The investigation, ordered by Sir Kenneth Newman, the Metropolitan police commissioner, had been eagerly expected by crime prevention experts. Clearance had been given for its circulation when The Sunday Times last week sparked controversy by revealing a Home Office study critical of neighbourhood watch.


Following our report, Scotland Yard denied that neighbourhood watch had failed and claimed that police research showed the schemes were a success. In a statement this weekend, however, the Yard says its London-wide study was “not a sufficiently useful or important document” to publish.

Its findings are understood to show that recorded crime levels stayed the same in areas covered by neighbourhood watch schemes, and the study raises doubts about a “displacement” effect, where one sort of offence declines and another increases.

In his annual report last year, Newman wrote: “It seems more than probable that an effective neighbourhood watch project in one locality will displace burglary to a nearby neighbourhood which has not thought to protect itself. Alternatively, or additionally, if the watch schemes grow, there is some evidence to suggest that burglary drops but street robbery rises.”

Scotland Yard’s directorate of management services carried out the evaluation, which was intended to complement the Home Office study by Dr Trevor Bennett of the Cambridge Institute of Criminology, reported last week. Together they comprise the biggest-ever inquiry into neighbourhood watch.

The Metropolitan Police statement said that conclusive findings about the schemes are very hard to obtain. “Our study has more favourable indications about neighbourhood watch than Dr Bennett’s research, but these are weakened by methodological difficulties.”

Merseyside police also refused to release their evaluation of neighbourhood watch early last week, but reversed this decision after The Sunday Times complained to the Home Office.

This report, which ministers said revealed neighbourhood watch was working, was compiled by PC Alan Jenkins and Sgt Ian Latimer of the Merseyside force. They studied reported crime levels in four neighbourhood watch areas with an average of 67 houses.

The report was submitted by The Sunday Times to the independent Police Foundation for analysis. Malcolm Hibberd, the foundation’s crime prevention researcher, described it as “absolutely abysmal”. He commented: “I had been told that the report shows things were improving, but the conclusions do not follow from the report.”

Bennett’s study, however, was commended by the foundation and by Scotland yard crime prevention experts. One said: “We agreed with Trevor Bennett that he would do the big in-depth studies. They are the only ones where you can come up with any sensible findings.”

These findings, however, made grim reading for supporters of the mushrooming neighbourhood watch phenomenon. They show that the schemes had no beneficial effect on crime levels, its reporting to the police or its detection.

Bennett was attacked last week for drawing such damning conclusions after studying only two schemes out of 29,000 recorded by the Home Office. But he said this weekend that the large majority of these schemes consisted of little more than people putting stickers in their windows, while good schemes had property marking and group meetings.

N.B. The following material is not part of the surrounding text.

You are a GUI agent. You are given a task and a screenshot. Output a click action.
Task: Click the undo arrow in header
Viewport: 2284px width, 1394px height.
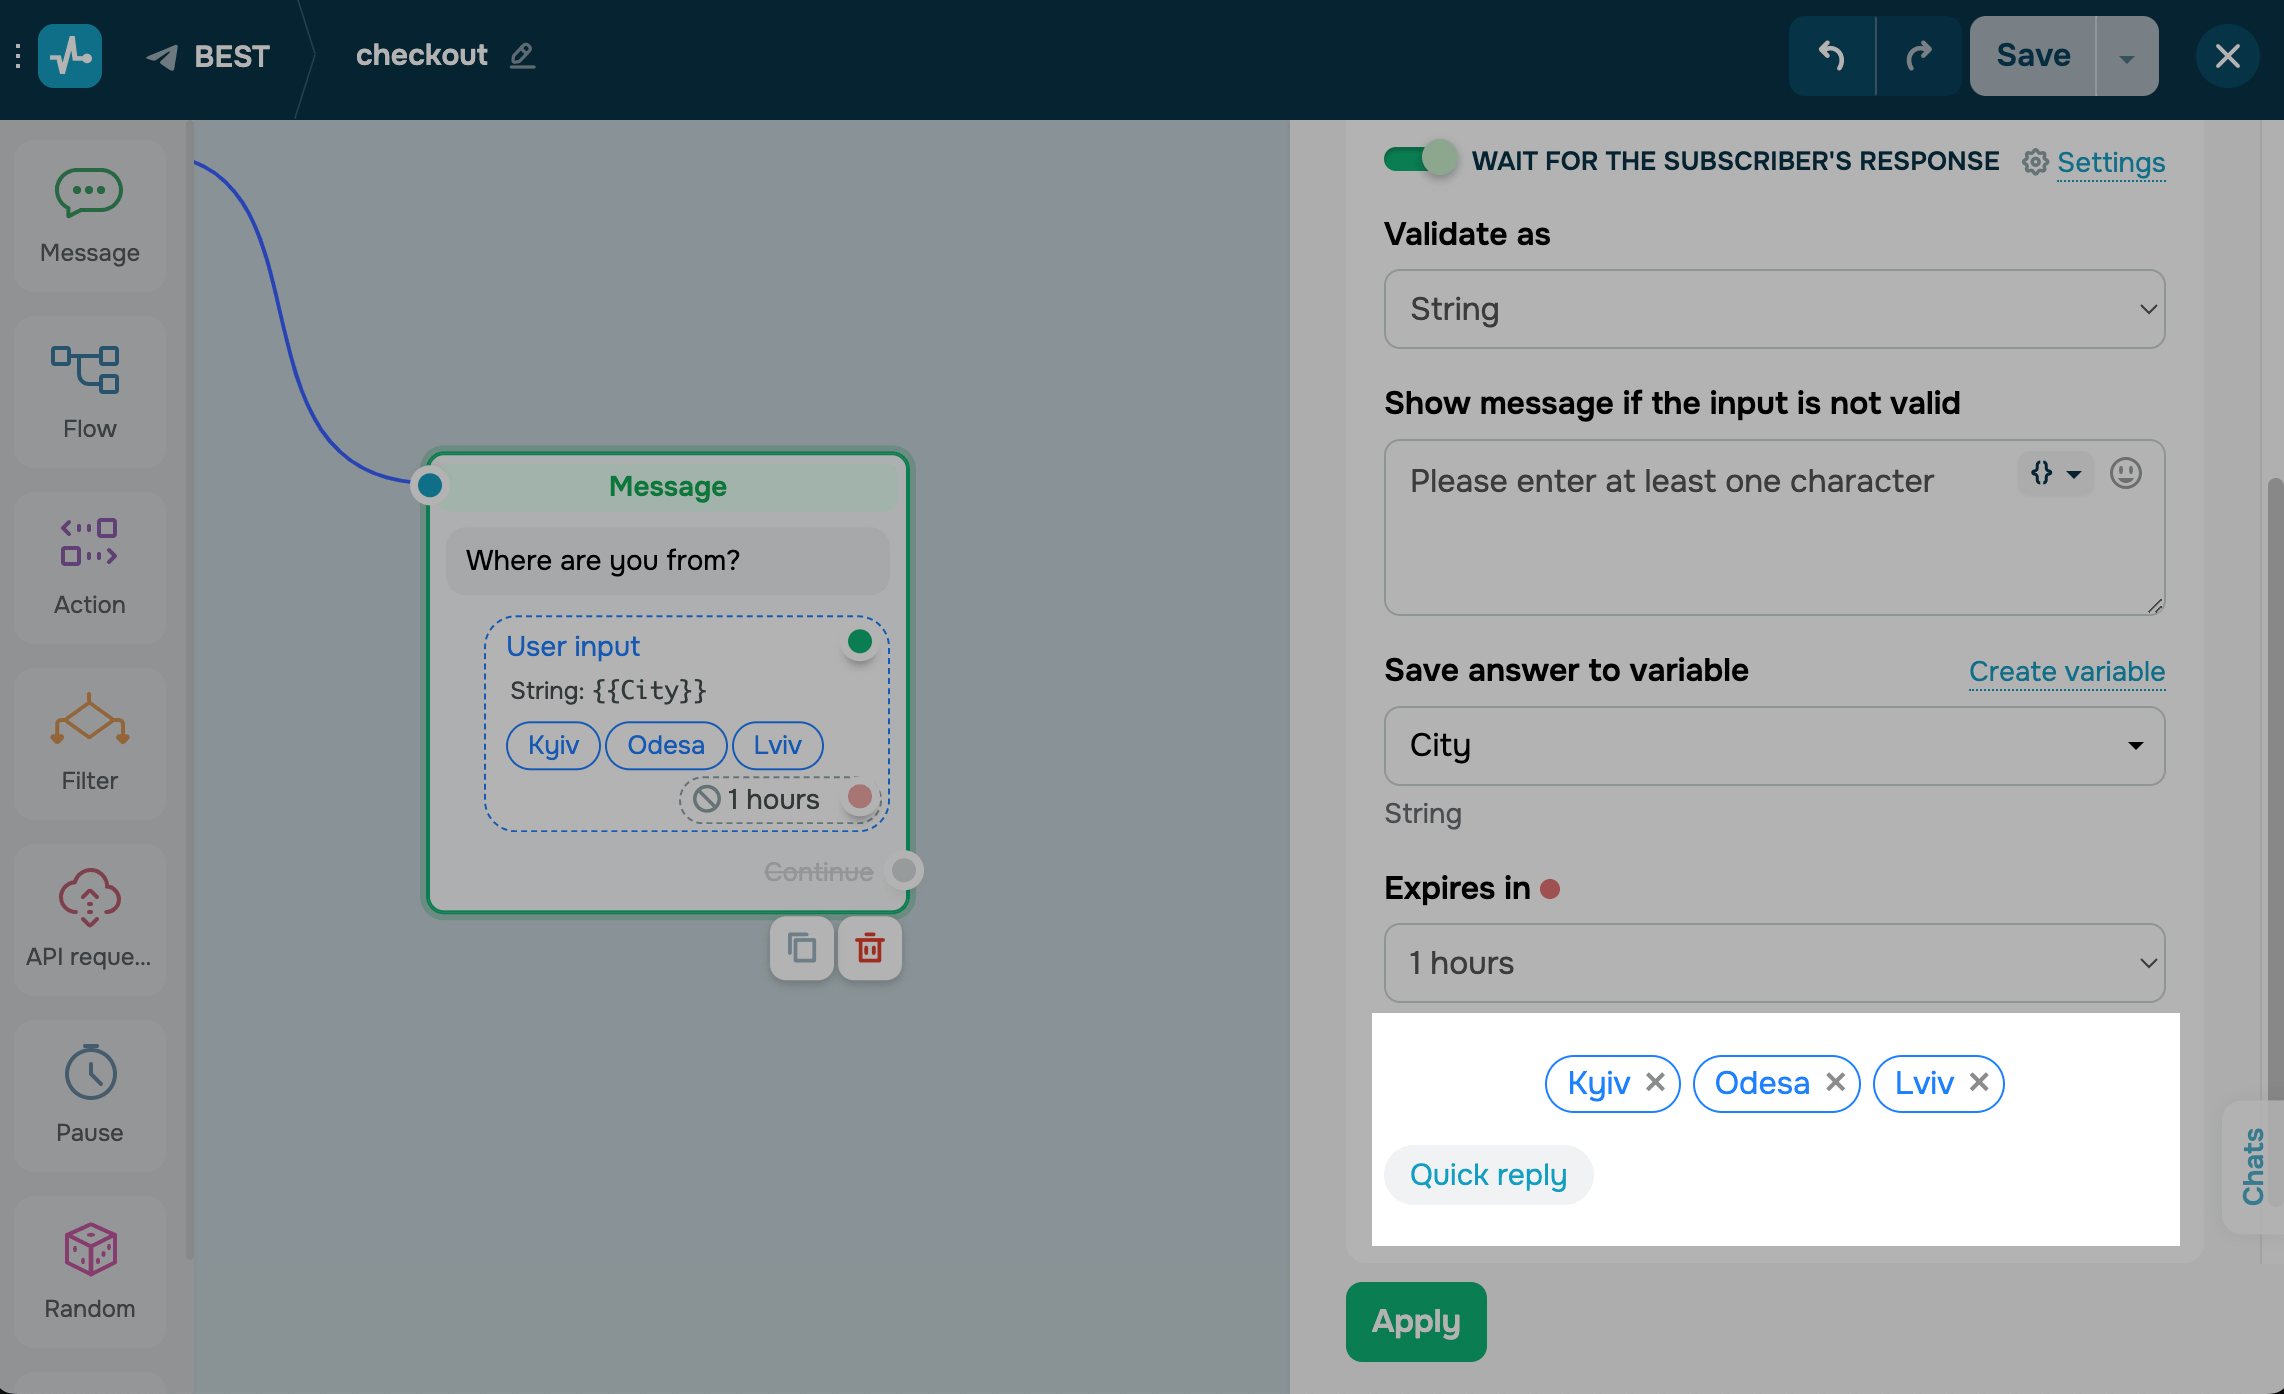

He had selected for deep analysis two of the most advanced schemes in the Metropolitan area, nominated by the police themselves, and compared them with two areas where there were no schemes. Each involved around 500 households.


“If the most promising schemes were later shown to have little effect on crime, it would not be expected that less promising schemes would be any more successful,” he reported.

The Home Office said that Bennett’s study did not invalidate the neighbourhood watch concept and that individual schemes do succeed. “Nobody will claim they all do, or even that the great majority do, but there are successes,” a spokesman said.